=== Exercícios ===
[1] Responda com base no texto apresentado:
(a) Qual é a idade de Buba Kore?
(b) Em que cidade ela nasceu?
(c) Desde que idade ela se reconhece como mulher trans ou travesti?
[2] Cite literalmente o trecho do texto apresentado que começa nas palavras "No Dia Nacional" e termina após as palavras "ativista e transfeminista.".

=== Texto apresentado ===
%%

“Somos resistência no país que mais nos usa e mais nos mata”, diz artista trans Buba Kore admin Fevereiro 12, 2019

“Somos resistência no país que mais nos usa e mais nos mata”, diz artista trans Buba Kore

No Dia Nacional da Visibilidade Trans, o NLUCON traz uma entrevista exclusiva com Buba Kore, de 23 anos. Trata-se de uma artista trans da nova geração que, atravessando diversos segmentos artísticos, vem mostrando talento, beleza e também a consciência e ativismo ao provocar questões relacionadas à transgeneridade e negritude.

“Minha luta é além do respeito com o meu corpo. Ela vai também para a minha cor e meu cabelo crespo”, declara a artista ao NLUCON. E tais características estão diretamente relacionadas com o trabalho, oportunidades e desafios enquanto DJ, modelo, produtora de eventos, ativista e transfeminista.

Buba nasceu em São Paulo e revela que desde os 13 anos e se reconhece como mulher trans ou travesti (para ela, não há diferenças nas duas identidades, além do estima que a palavra travesti sofre). Conta que nasceu em um lar tranquilo, mas que nunca foi apoiada 100%. Recebeu muitos nãos, portas fechadas, transfobias, racismo, mas teve garra para seguir e ocupar seu espaço de fala.

%%

=== Material apresentado ===

%%

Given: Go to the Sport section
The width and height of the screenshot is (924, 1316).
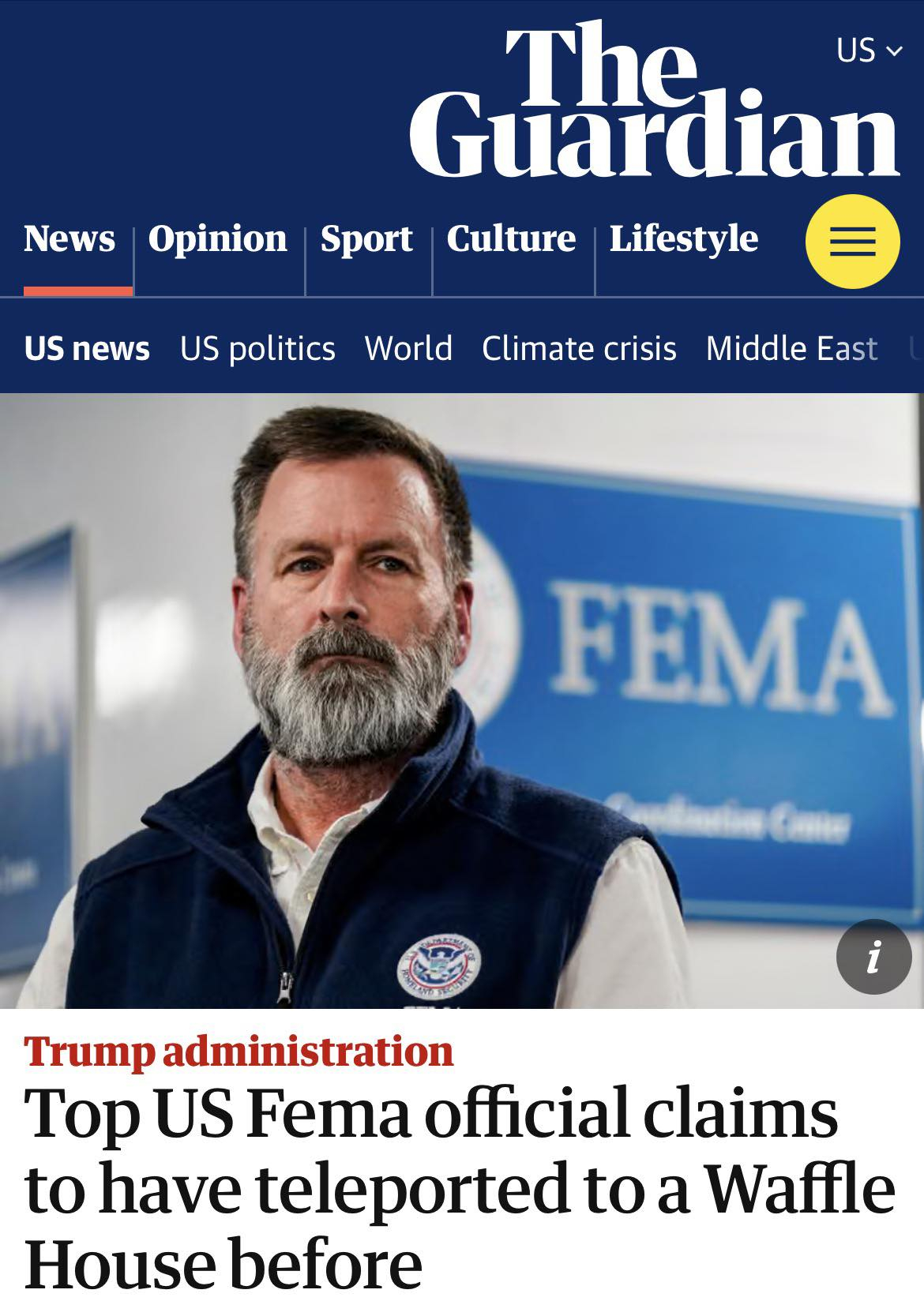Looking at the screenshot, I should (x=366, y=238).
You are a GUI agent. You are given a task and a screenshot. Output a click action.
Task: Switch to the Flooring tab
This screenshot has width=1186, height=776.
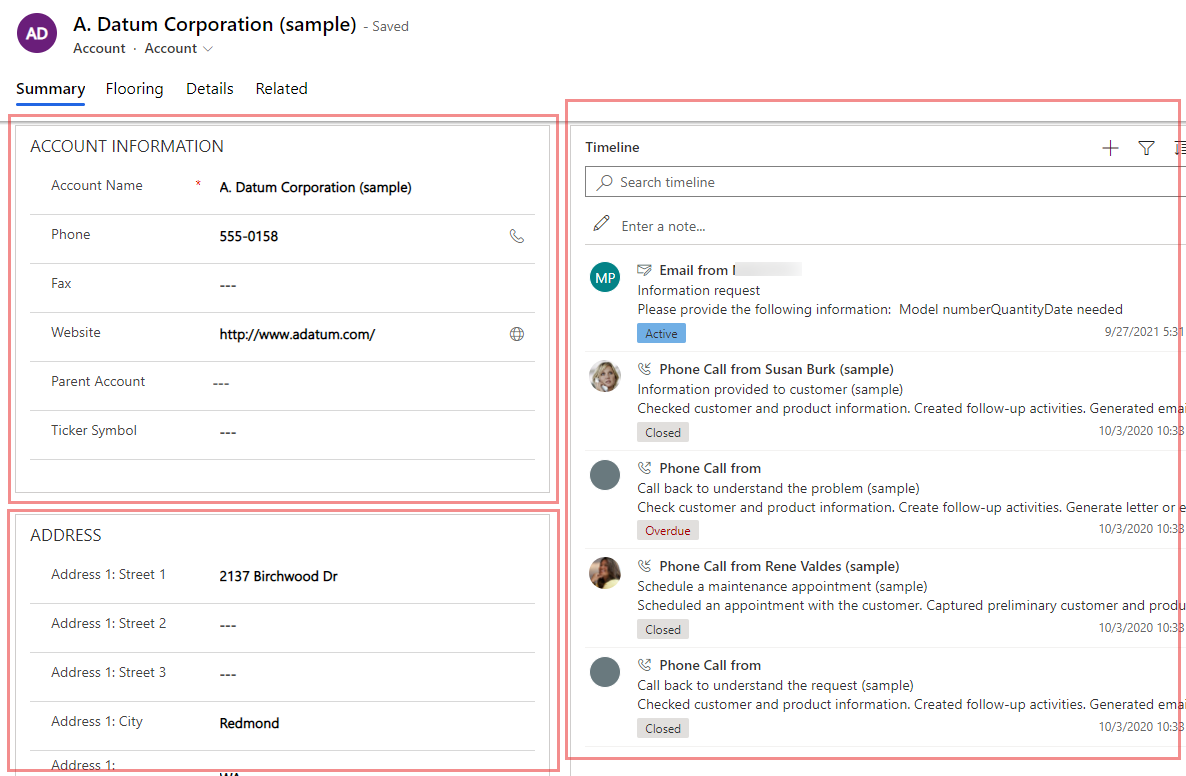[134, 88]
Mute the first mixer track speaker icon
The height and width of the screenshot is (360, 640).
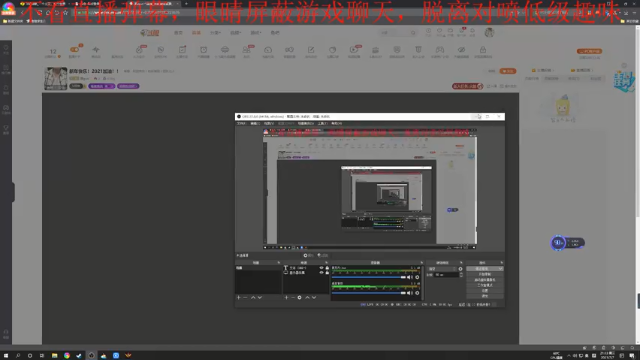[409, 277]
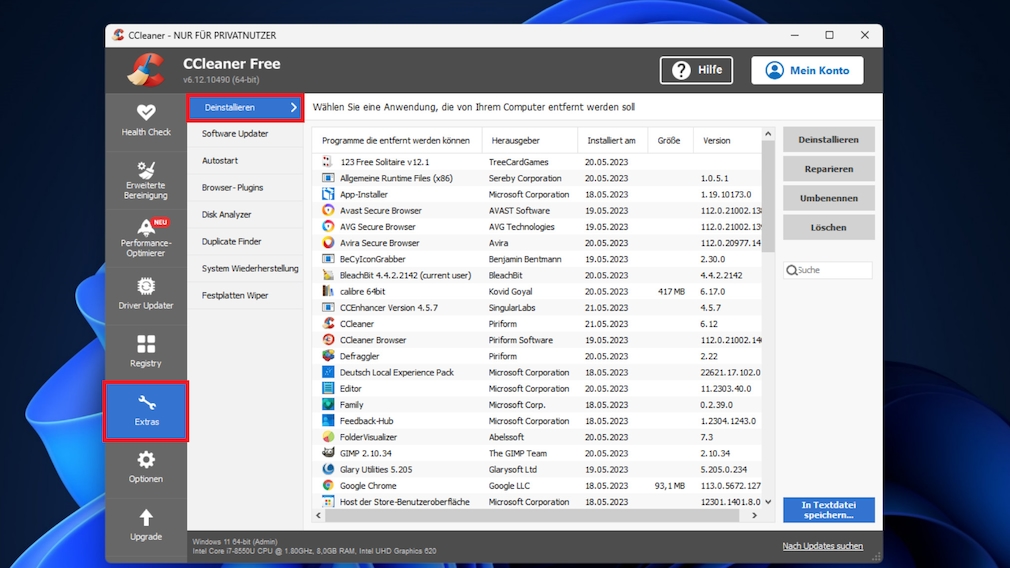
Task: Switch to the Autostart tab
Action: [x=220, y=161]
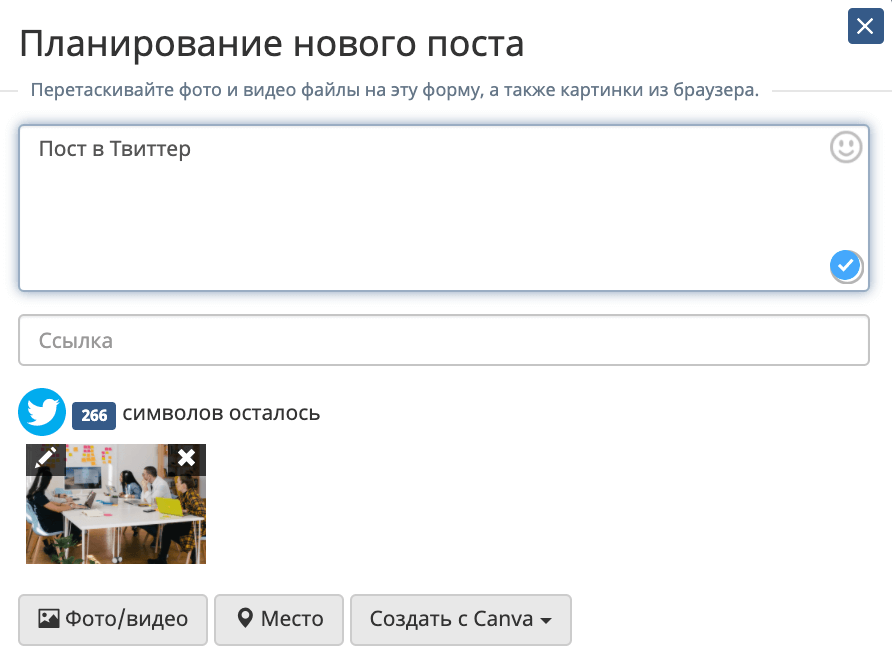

%%
%%

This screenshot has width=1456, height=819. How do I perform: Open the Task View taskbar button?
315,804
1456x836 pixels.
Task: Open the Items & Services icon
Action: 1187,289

%%
%%

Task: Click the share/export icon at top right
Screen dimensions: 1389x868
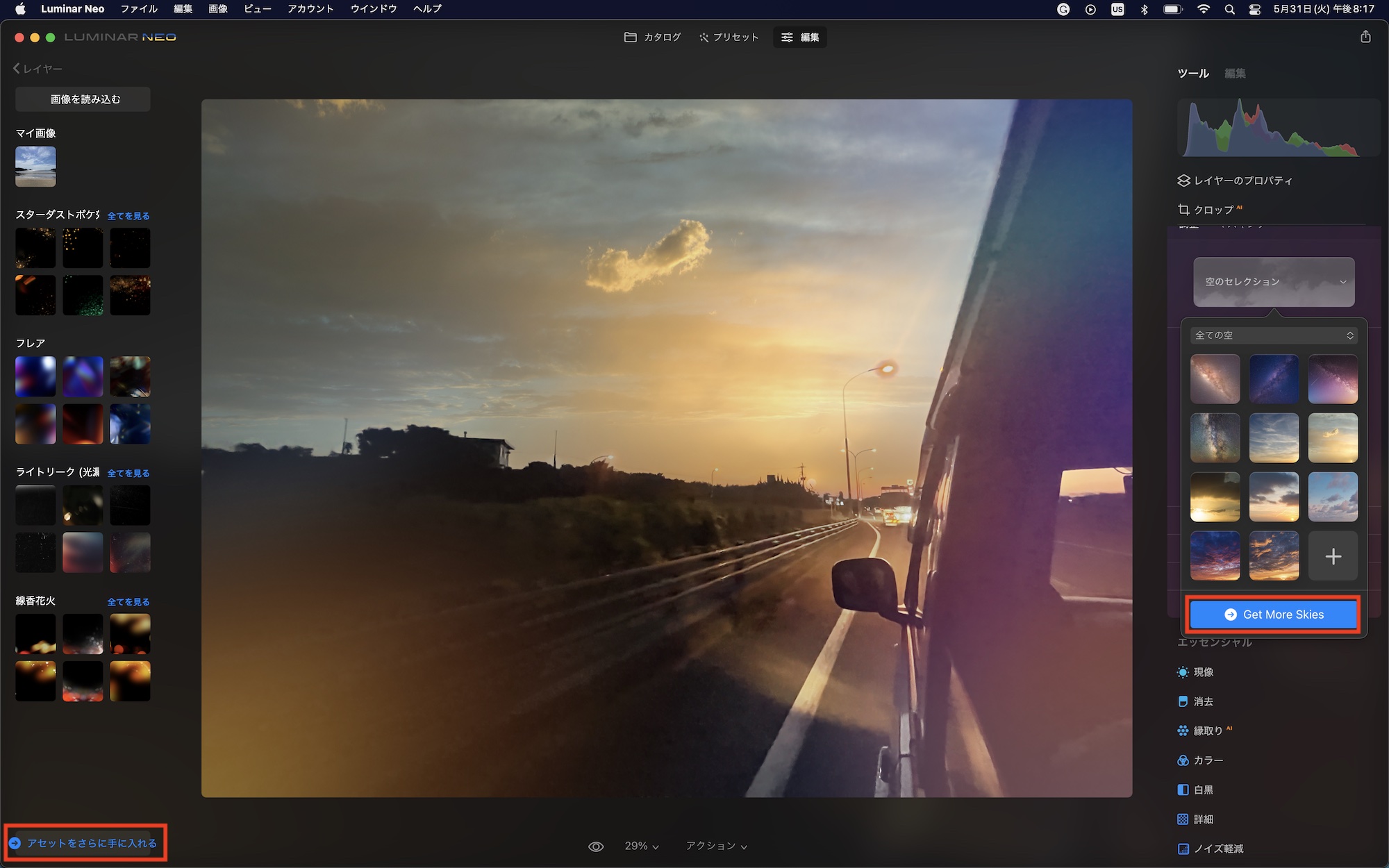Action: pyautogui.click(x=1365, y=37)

%%

=== Gabarito ===
[1]
(a) 23 anos.
(b) Em São Paulo.
(c) Desde os 13 anos.

[2]
No Dia Nacional da Visibilidade Trans, o NLUCON traz uma entrevista exclusiva com Buba Kore, de 23 anos. Trata-se de uma artista trans da nova geração que, atravessando diversos segmentos artísticos, vem mostrando talento, beleza e também a consciência e ativismo ao provocar questões relacionadas à transgeneridade e negritude.

“Minha luta é além do respeito com o meu corpo. Ela vai também para a minha cor e meu cabelo crespo”, declara a artista ao NLUCON. E tais características estão diretamente relacionadas com o trabalho, oportunidades e desafios enquanto DJ, modelo, produtora de eventos, ativista e transfeminista.